2. Le choc hémorragique
Cette conception générale de l'état de choc peut être illustrée par de nombreux exemples, dont le plus simple est représenté par le choc hémorragique.
Chez l'homme, le choc hémorragique n'est la conséquence ni d'une hémorragie de moyenne abondance (de 10 à 15 p. 100 de la masse sanguine) qui se répare facilement, ni d'une hémorragie de grande abondance (plaie d'une grosse artère) qui provoque la mort par collapsus cardio-vasculaire et anoxie bulbaire. Il survient habituellement à la suite d'hémorragies répétées.
Expérimentalement, on le réalise sans peine chez l'animal en pratiquant des soustractions sanguines répétées destinées à maintenir une hypotension artérielle permanente à 40 ou à 50 p. 100 de la valeur tensionnelle normale. On constate alors une diminution importante du volume sanguin circulant et une hémodilution liée au passage dans les vaisseaux d'une partie notable des liquides interstitiels. Parallèlement, il existe une élévation marquée des catécholamines urinaires qui ne sont que le reflet de la sécrétion d'adrénaline et de noradrénaline par la médullosurrénale. Cette hypersécrétion entraîne une importante vaso-constriction des territoires splanchniques et cutanés qui a pour but de lutter contre le collapsus. Il en résulte une ischémie générale qui ne respecte guère que le myocarde et le cerveau et dont les conséquences sont inévitablement une hypoxie et l'acidose métabolique qui l'accompagne habituellement.
Cet état est cependant réversible pendant un certain temps (jusqu'à la 4e heure chez le chien) ; la réintroduction du sang prélevé entraîne une récupération totale et définitive. Mais, au-delà de ce terme, toute réintroduction reste sans effet.
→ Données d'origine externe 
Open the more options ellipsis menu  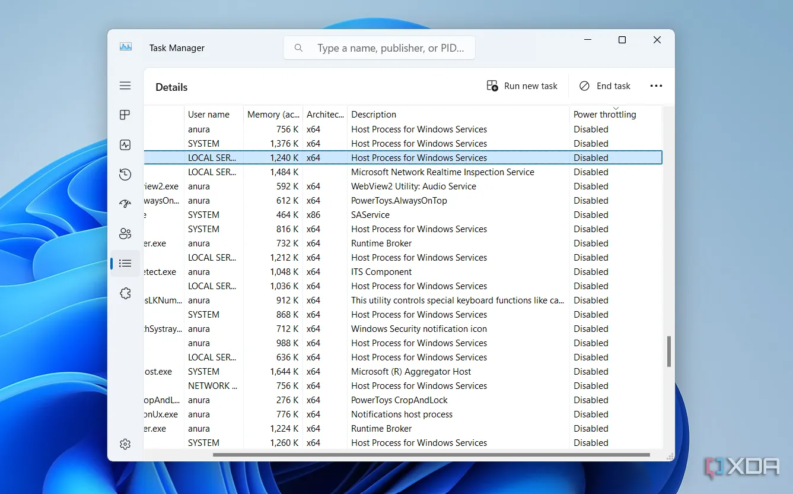(x=656, y=86)
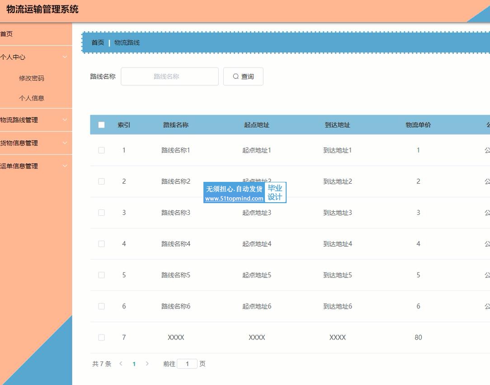Open the 首页 sidebar menu item
This screenshot has width=490, height=385.
point(7,34)
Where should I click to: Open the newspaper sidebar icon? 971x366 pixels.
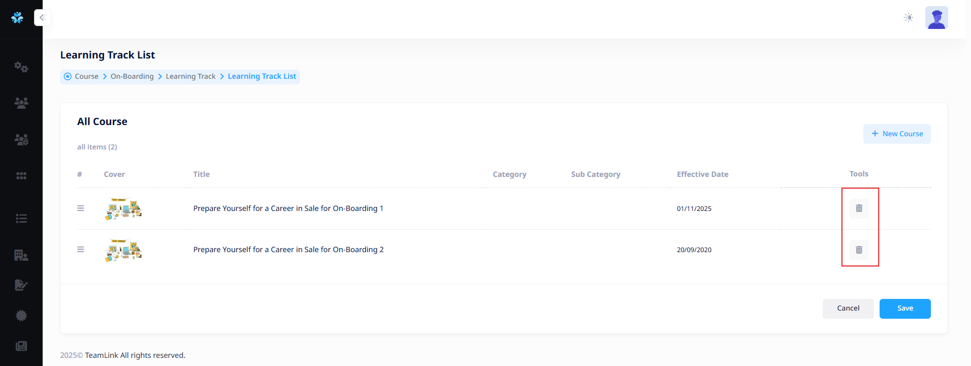point(21,346)
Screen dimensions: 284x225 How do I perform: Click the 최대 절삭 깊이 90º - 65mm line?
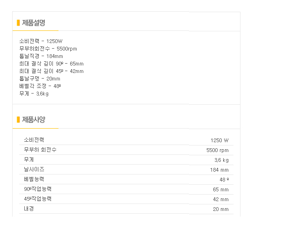(51, 64)
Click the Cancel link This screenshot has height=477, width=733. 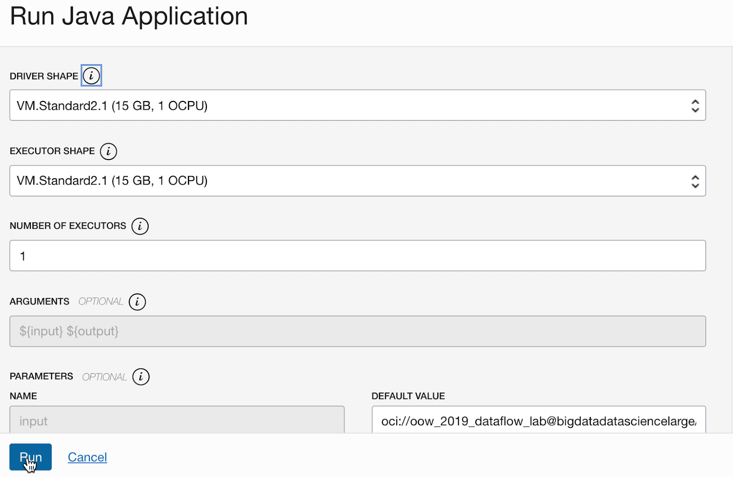click(x=87, y=457)
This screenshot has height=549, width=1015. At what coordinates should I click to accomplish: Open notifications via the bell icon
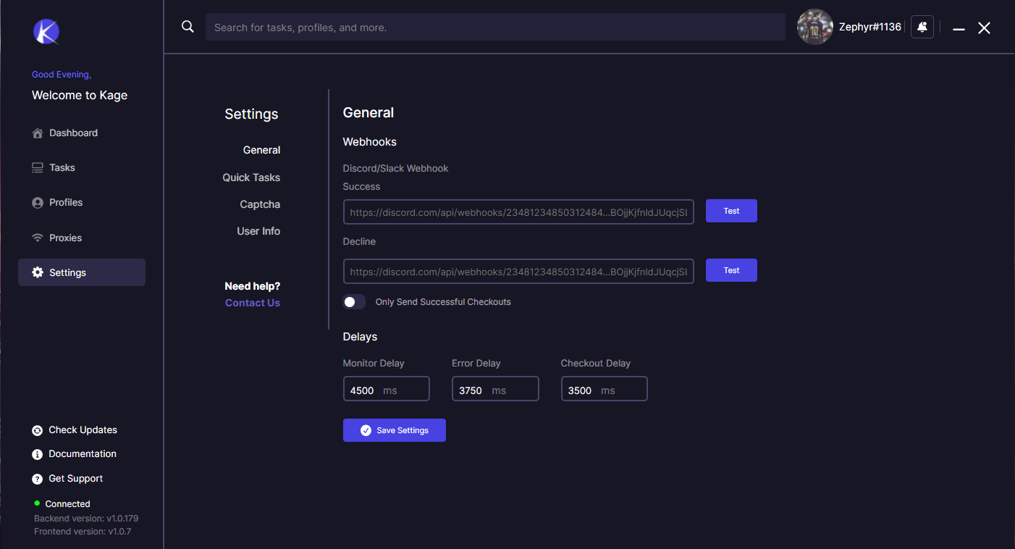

La tension artérielle remonte quelques instants avant de s'effondrer définitivement ; le volume sanguin circulant ramené à la normale s'abaisse inéluctablement par suite d'une atonie capillaire et d'une hyperperméabilité qui laisse fuir le plasma vers les espaces interstitiels, ce qui se manifeste par une hémoconcentration progressive.
Il apparaît donc dans cet exemple précis où le facteur d'agression initiale est le plus simple (hypotension prolongée par perte entretenue d'une partie de la masse sanguine) que le mécanisme déterminant du choc est essentiellement lié à la vaso-constriction prolongée avec ses corollaires obligatoires, l'ischémie et l'hypoxie, beaucoup plus qu'à la diminution importante de la masse sanguine, puisque la correction de cette dernière se montre impuissante à éviter l'issue fatale.